#### Document segment:
Welcome to Software Carpentry Etherpad for the Oct 6-7th. workshop at Harvard University!
This pad is synchronized as you type, so that everyone viewing this page sees the same text. This allows you to collaborate seamlessly on documents.

Use of this service is restricted to members of the Software Carpentry and Data Carpentry community; this is not for general purpose use (for that, try https://etherpad.wikimedia.org/).

Users are expected to follow our code of conduct: http://software-carpentry.org/conduct.html
All content is publicly available under the Creative Commons Attribution License: https://creativecommons.org/licenses/by/4.0/

We will use this Etherpad during the workshop for chatting, taking notes, and sharing URLs and bits of code.

Instructors:
    Byron Smith, PhD Candidate, University of Michigan - <bsmith89@gmail.com>
    James Mickley, PhD Candidate, University of Connecticut - http://jamesmickley.com - <james.mickley@uconn.edu>

    
Helpers:
    Jeremy Muhlich
    Gabriel Berriz
    Douglas Russell
    David "Quint" Gribbin

Attendees:
Options for lunch:
==============
YES! pizza?

=================================================================================================================

Day 1

Setup:
1. Download and install software from our course website: http://tinyurl.com/harvard-swc
2. Go to Socrative, and put in MICKLEY as the room: https://b.socrative.com/login/student/
3. Put your name under Attendees above (You can get here from the Etherpad link on the course website)
4. Navigate to https://sorgerlab.github.io/2016-10-06-harvard/setup/index.html


Unix Shell
==========
Follow along with what I typed: https://www.dropbox.com/s/09kdy6gyocpxigs/shell.txt
Data for shell: http://swcarpentry.github.io/shell-novice/data/shell-novice-data.zip
A really useful website for figuring out what a complicated line of commands does: http://explainshell.com/


On mac you can get into the shell by finding the application called "Terminal"
On windows, you should use "Git-Bash"

/Users/<USERNAME> means that we're in a directory ("<USERNAME>") inside of another directory

## Getting Help ##

ls --help  # on windows or mac
man ls    # on mac
http://man.cx/ls   (in a browser)

hidden files: files whose names begin with a . are "hidden"; they are not shown by default by ls or other tools

ls -F  (-F is a "flag" which changes the behavior of the `ls` command to print a "/" after directories)
(NB: some versions of ls print a "/" after directories by default, without needing the -F flag)
ls -a (show "all" which includes "hidden" files/directories)

#### Excerpted records:
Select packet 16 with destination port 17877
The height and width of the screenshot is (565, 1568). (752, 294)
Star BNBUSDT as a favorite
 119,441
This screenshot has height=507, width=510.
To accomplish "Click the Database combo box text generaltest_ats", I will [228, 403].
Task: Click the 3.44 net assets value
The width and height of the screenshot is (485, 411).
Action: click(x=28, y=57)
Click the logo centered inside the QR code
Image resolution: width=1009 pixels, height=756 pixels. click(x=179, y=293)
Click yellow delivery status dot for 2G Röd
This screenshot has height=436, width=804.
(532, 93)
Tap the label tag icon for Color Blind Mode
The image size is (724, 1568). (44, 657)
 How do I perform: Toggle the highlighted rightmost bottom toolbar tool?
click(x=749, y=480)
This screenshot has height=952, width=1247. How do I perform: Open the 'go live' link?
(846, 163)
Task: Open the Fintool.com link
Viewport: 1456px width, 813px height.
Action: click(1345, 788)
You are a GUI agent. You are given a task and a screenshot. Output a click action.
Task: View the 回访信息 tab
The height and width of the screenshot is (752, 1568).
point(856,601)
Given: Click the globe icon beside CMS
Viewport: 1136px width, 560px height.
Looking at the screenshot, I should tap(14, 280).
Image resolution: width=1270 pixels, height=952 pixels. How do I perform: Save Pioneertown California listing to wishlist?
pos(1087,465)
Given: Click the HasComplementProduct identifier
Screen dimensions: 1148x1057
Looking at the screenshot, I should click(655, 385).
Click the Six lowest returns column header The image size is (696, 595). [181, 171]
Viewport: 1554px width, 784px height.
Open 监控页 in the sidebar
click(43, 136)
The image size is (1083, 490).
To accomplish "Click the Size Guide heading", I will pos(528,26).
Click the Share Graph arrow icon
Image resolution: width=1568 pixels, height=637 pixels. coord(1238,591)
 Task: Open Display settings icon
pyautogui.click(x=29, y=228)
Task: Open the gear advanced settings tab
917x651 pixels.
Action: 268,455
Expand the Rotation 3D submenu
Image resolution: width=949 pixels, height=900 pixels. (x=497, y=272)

#### Problem details:
In the workshop Etherpad, which room name are attendees told to enter in Socrative?

#### The answer:
MICKLEY